**Brief**
Quote the entries word for word. Omit the pictures.

**Provided data**
--------------------

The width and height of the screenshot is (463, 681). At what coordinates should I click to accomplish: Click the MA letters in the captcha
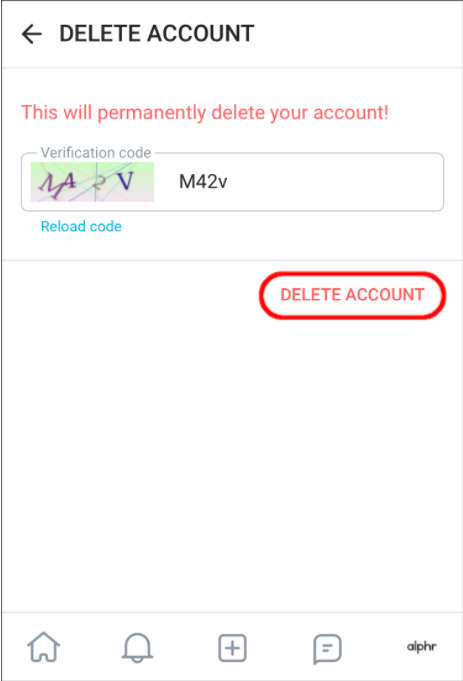click(x=57, y=184)
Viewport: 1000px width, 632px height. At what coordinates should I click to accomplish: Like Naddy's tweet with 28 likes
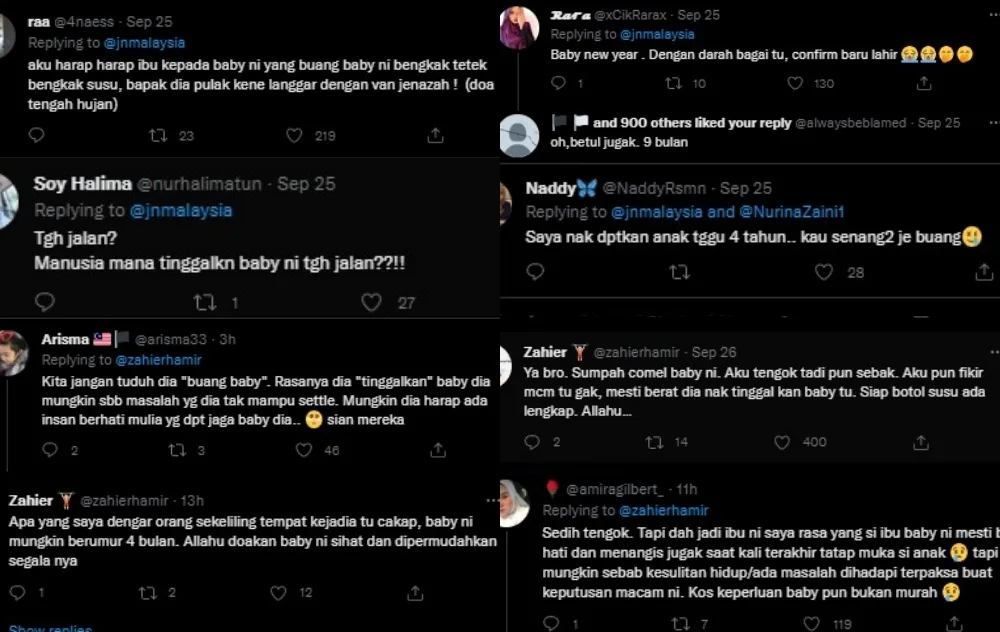(x=824, y=272)
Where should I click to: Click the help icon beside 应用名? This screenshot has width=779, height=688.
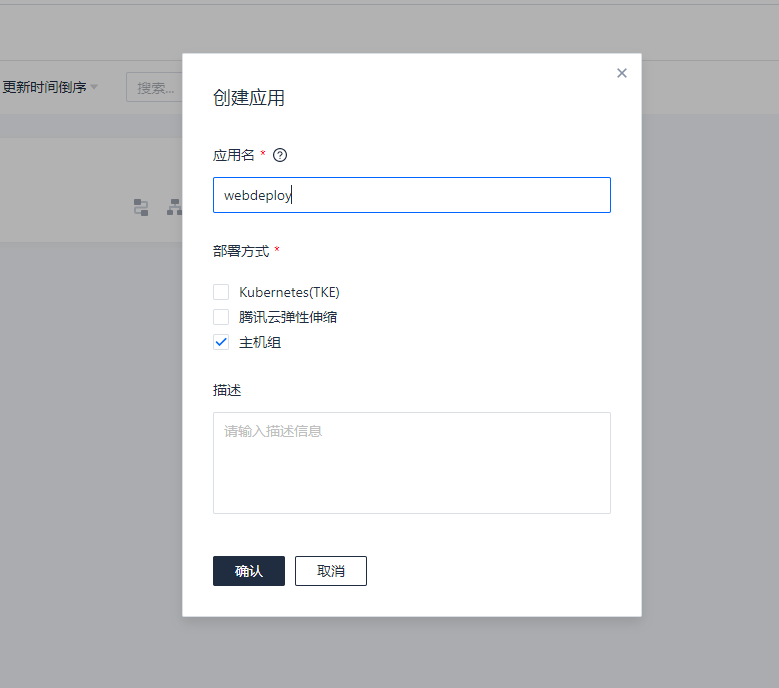tap(280, 155)
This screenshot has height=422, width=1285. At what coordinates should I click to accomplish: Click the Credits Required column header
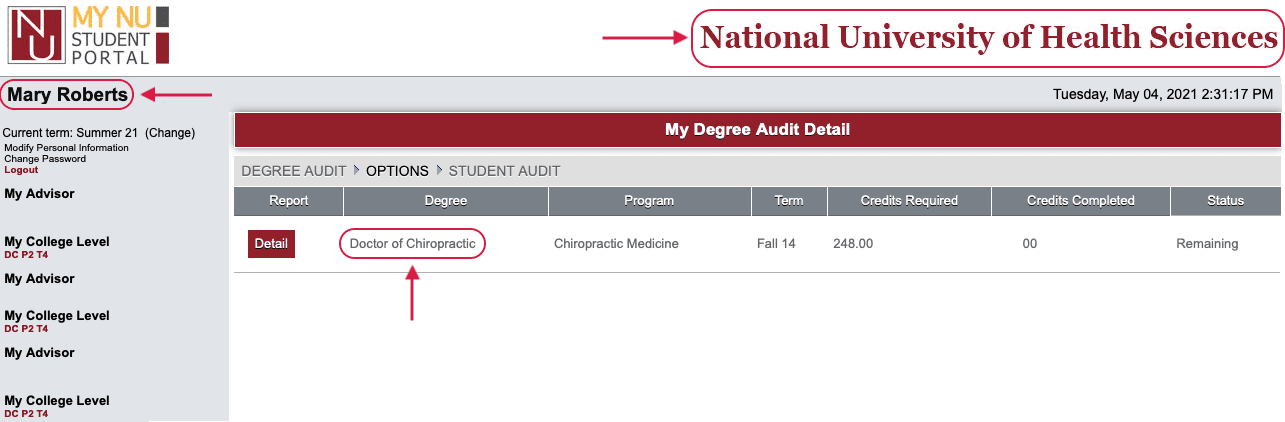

--------------------

**Answer space**
The width and height of the screenshot is (463, 681). At what coordinates should I click to accomplish: Click the MA letters in the captcha
click(x=57, y=184)
Viewport: 1000px width, 632px height. At what coordinates should I click to accomplish: Like Naddy's tweet with 28 likes
(x=824, y=272)
Where should I click to: Click the help icon beside 应用名? This screenshot has width=779, height=688.
tap(280, 155)
This screenshot has height=422, width=1285. At what coordinates should I click to accomplish: Click the Credits Required column header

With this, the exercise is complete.